What your AI coding subscription actually buys
A flat-rate AI coding subscription is a black box. You pay $100 a month and tokens go in and code comes out, and you have no idea whether you are getting a deal or leaving value on the table. The data to answer that is already sitting on your disk: every coding agent writes a transcript of each session locally. We built a small tool that reads those transcripts and turns them into a receipt.

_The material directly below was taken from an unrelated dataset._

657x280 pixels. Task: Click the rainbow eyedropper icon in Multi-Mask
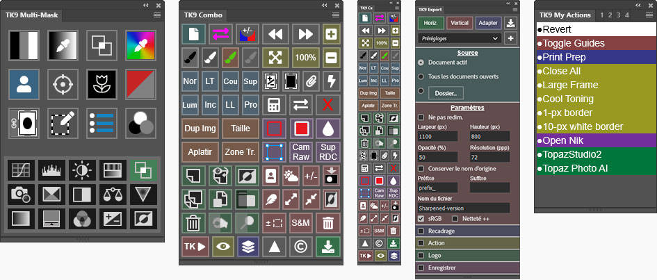(x=140, y=47)
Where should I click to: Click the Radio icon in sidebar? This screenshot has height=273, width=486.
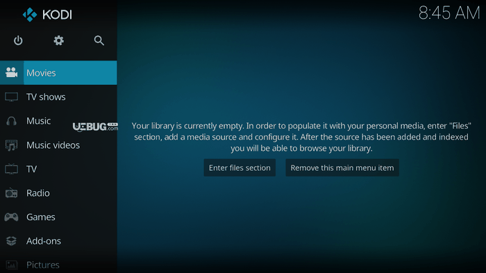coord(12,193)
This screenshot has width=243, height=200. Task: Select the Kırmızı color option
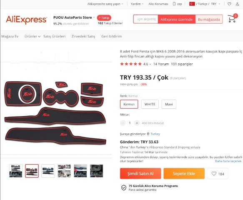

It is called token-burn: one zero-dependency Python script, nothing leaves your machine, it just sums the token usage your agents already recorded. Here is what 30 days on a $100 plan looked like when we pointed it at our own.
The receipt
| 30 days, one $100 plan | |
|---|---|
| What you pay | $100 |
| API-list-equivalent value | ~$4,077 |
| Leverage | ~41× |
| Tokens | 5.03B |
| Billed turns | 30,216 |
The same usage, billed at public API list prices, would run about $4,077. That is roughly 41× the subscription price. One precise note on what that number is: it is list-price-equivalent value, not money saved. You were never going to buy 5 billion tokens at list, and the subscription is not a refund. It is a measure of how much compute the flat rate actually hands you.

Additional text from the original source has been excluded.